A sus 87 años, la limiana Loli Martínez sigue siendo una mujer brava, valiente y luchadora


Ourense

Loli Martínez es la sexta de doce hermanos. Nunca hubo diferencia en el trato, en la crianza, en el apoyo o en las posibilidades que sus padres les brindaron a cada uno de ellos —y eso que oportunidades en la década de los treinta no había muchas—. Puede que sea por esto que a sus 87 años, Loli es una mujer sin miedos y con todavía muchas cosas por hacer, incluso dar por superada una pandemia —hoy recibe la primera dosis de la vacuna contra el covid—. Los que la conocen bien dicen que es una mujer brava, valiente y luchadora y ella hace que sí con la cabeza, mientras mira para otro lado. Porque además de toda esa firmeza, está llena de humildad, de generosidad y de justicia. Tiene la memoria intacta, por eso no le cuesta nada regresar a 1950. Un año especial, ya que en ese entroido empezó a vestirse de pantalla de Xinzo. Y es que antes que ella no lo hizo ninguna mujer, Loli fue la primera en salir de pantalla. «Eu tiña 16 anos. Viñeron uns amigos buscar ao meu irmán Leoncio, pero non estaba, así que baixei eu coa máscara posta. Dixéronme: ‘Agora vés ti connosco que te imos tratar coma unha raíña', cuenta. «Pasámolo de marabilla». Después de ese entroido vinieron muchos, igual que detrás de ella llegaron muchas mujeres pantalla. «Cada vez sumábanse máis, ata hoxe que a cousa está igualada entre homes e mulleres», afirma.

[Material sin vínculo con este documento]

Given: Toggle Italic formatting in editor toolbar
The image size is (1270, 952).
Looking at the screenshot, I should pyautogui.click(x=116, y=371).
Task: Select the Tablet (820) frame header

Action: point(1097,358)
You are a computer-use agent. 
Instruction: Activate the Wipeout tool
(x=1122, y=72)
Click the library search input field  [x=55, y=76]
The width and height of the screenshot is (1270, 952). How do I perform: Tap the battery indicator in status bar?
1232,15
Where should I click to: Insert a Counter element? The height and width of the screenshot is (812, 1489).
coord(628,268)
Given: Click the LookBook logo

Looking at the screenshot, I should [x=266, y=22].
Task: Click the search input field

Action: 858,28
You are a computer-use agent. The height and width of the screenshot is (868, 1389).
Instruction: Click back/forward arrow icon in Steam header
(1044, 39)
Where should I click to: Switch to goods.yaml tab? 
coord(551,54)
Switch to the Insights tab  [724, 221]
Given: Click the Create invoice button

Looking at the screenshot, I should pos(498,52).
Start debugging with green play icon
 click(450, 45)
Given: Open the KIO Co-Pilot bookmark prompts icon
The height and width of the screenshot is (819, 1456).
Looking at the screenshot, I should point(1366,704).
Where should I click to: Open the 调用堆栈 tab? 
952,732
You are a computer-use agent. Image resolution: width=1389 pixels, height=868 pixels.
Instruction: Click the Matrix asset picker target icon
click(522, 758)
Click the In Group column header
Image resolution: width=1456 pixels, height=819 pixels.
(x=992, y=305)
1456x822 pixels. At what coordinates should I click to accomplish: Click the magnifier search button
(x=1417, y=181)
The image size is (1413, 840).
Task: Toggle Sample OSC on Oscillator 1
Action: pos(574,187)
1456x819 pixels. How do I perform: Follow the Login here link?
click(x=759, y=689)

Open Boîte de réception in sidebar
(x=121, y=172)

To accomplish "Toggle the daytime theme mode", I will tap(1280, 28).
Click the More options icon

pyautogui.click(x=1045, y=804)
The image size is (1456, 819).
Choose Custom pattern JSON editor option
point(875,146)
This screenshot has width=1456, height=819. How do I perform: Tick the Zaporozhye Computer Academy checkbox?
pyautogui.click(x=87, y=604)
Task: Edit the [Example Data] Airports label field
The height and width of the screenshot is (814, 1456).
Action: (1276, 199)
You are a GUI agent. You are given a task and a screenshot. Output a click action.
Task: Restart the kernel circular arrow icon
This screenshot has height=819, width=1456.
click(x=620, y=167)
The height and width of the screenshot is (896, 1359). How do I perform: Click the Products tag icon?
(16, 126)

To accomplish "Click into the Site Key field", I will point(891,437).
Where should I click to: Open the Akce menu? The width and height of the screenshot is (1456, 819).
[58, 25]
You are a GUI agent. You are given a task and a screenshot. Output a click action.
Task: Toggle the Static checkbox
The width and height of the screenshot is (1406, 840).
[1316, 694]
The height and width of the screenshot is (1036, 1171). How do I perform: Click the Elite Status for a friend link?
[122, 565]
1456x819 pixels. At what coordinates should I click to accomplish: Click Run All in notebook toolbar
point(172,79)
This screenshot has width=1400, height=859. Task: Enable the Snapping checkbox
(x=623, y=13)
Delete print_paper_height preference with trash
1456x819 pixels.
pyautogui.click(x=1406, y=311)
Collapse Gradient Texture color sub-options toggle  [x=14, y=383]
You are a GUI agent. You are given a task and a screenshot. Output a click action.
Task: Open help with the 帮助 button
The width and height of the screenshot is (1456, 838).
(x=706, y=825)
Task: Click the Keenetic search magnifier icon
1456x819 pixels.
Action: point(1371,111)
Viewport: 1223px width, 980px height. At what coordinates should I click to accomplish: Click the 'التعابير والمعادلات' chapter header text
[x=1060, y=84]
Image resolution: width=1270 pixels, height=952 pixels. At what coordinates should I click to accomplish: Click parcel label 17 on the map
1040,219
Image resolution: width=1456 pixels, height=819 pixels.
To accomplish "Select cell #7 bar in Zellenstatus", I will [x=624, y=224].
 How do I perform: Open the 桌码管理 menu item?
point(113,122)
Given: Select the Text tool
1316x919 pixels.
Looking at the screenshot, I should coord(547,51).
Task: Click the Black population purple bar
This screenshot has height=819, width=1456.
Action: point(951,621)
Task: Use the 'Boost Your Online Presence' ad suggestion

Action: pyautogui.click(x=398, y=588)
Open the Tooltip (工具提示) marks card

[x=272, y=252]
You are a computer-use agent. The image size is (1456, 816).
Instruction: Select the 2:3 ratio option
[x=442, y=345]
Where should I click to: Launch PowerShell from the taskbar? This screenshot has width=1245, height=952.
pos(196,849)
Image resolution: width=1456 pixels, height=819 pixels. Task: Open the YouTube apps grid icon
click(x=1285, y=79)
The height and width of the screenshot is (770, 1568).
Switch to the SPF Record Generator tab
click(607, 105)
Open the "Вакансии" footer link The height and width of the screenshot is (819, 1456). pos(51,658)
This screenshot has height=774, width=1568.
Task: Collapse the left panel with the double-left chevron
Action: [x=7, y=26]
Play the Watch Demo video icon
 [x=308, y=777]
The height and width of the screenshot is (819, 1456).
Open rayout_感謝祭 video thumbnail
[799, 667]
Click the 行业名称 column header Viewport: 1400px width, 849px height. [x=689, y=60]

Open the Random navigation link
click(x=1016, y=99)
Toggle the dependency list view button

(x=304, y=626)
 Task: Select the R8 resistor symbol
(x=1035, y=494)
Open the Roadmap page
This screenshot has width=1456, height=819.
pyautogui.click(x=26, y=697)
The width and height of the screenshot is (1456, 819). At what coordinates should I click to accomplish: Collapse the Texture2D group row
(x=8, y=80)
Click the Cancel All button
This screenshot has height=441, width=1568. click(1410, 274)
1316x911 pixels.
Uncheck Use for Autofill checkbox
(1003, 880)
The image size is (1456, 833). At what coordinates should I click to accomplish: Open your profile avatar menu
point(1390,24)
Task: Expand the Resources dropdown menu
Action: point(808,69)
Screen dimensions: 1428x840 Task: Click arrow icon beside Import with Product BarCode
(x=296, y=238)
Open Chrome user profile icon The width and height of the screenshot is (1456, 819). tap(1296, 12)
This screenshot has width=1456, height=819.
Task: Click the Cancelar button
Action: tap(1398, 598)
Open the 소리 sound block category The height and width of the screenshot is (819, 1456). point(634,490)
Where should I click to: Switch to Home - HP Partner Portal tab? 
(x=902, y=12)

Con 19 años emigró junto a una hermana y algunas amigas a Alemania. Allí vivió cerca de treinta años. Llegó para trabajar en una fábrica de carne en la que conoció a su marido, Helmut, que falleció hace cuatro —único recuerdo capaz de quebrarle la voz—. «Deixábame unha Pepsi-Cola todos os días na polea onde eu cortaba as salchichas, cunha notiña onde escribía ‘Para Loli'», afirma. Y fue para siempre. Volvieron, ya con un hijo, en 1970. Ahora tiene un nieto que trabaja en Vigo. «Eu quero que estea máis preto pero...», dice. Le deja volar. Como voló ella en su momento. Aunque no se da mucho mérito, sabe que es una mujer que abrió camino y piensa que todavía queda por andar. «A min dábame igual o que me dixeran, seguíame vestindo de pantalla e punto. Hai que saber perseverar no que un quere se non fai mal a ninguén», explica. Tanto que sigue disfrazándose, incluso en año covid: «Este ano houbo cocido e votamos algún trapiño por riba». Siempre acompañada de Monchi, la mujer que la ayuda en su día a día e hija de la que fue una de sus mejores amigas.

Hay muchas cosas que Loli tiene claras: que Xinzo es el mejor lugar del mundo, que el entroido es la mejor fiesta del año y que las mujeres y los hombres son iguales. O deben serlo.